-- START OF RECORDS FOR PROCESSING --

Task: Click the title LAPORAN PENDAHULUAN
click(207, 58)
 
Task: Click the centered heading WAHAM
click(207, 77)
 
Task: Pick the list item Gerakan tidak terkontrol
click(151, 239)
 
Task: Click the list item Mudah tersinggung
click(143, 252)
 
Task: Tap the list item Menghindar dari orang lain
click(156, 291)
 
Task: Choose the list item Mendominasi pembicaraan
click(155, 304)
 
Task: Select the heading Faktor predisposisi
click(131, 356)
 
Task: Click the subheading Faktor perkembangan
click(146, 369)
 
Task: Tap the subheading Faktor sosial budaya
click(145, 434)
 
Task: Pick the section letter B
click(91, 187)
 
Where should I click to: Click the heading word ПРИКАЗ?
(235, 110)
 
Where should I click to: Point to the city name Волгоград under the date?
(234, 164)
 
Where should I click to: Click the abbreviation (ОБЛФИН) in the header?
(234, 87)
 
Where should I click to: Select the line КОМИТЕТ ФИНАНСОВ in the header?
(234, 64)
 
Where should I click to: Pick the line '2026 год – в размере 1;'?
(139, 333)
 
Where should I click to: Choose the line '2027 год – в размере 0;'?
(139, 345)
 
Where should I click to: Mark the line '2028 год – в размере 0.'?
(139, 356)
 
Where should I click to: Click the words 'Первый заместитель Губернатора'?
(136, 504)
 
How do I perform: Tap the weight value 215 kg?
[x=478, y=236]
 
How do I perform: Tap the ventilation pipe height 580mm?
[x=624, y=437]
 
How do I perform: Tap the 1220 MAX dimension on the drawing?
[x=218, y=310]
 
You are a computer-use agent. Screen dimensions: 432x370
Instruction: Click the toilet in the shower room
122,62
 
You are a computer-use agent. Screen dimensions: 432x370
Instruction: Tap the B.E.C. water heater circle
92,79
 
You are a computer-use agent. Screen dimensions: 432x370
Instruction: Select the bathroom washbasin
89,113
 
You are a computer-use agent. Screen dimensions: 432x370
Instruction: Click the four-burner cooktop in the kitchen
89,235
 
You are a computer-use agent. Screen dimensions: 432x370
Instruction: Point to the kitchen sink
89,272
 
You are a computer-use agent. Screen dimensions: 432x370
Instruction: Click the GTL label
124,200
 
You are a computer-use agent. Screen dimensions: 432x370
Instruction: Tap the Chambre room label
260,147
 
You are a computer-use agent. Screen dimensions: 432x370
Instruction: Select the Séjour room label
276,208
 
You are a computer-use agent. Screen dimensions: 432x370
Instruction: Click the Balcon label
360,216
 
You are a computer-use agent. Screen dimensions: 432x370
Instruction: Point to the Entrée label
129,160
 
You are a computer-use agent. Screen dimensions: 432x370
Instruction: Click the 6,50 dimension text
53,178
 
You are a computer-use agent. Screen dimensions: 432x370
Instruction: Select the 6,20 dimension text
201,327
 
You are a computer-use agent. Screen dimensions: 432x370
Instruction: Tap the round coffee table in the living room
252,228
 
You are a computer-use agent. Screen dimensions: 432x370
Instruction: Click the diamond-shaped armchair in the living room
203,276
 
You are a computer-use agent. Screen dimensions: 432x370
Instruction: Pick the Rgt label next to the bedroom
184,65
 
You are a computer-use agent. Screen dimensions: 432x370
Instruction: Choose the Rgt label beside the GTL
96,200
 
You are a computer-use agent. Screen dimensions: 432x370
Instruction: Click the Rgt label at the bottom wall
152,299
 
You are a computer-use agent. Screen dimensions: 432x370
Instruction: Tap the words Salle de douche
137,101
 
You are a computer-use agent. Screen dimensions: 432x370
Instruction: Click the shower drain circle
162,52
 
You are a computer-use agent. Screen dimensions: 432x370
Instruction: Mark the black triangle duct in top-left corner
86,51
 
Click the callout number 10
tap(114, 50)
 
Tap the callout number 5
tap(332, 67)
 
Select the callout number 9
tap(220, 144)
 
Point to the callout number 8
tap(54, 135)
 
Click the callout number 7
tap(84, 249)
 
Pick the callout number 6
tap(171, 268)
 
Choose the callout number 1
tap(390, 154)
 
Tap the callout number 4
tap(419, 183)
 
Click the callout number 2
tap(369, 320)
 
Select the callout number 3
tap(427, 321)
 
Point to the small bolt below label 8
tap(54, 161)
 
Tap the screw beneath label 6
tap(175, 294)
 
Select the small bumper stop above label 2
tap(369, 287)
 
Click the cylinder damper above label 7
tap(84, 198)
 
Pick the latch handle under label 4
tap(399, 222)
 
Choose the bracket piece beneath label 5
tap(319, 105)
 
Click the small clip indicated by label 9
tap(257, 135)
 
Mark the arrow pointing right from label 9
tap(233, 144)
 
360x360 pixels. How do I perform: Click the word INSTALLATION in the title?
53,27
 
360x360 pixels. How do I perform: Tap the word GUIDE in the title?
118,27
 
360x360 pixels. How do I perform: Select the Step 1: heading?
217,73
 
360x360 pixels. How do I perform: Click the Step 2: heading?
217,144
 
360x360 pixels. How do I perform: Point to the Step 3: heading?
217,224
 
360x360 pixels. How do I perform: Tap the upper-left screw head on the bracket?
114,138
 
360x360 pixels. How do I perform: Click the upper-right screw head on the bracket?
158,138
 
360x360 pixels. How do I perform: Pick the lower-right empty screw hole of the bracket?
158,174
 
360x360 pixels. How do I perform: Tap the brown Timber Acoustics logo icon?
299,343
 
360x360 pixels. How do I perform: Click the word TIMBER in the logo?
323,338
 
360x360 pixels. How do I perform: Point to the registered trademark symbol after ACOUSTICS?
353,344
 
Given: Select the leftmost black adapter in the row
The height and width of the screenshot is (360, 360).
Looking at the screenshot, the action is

-- END OF RECORDS FOR PROCESSING --

#### WORK INSTRUCTIONS:
Please pull out every line of the listing above that contains the word "subheading", matching its case exactly.

#### ANSWER TO THE EXERCISE:
Task: Click the subheading Faktor perkembangan
Task: Tap the subheading Faktor sosial budaya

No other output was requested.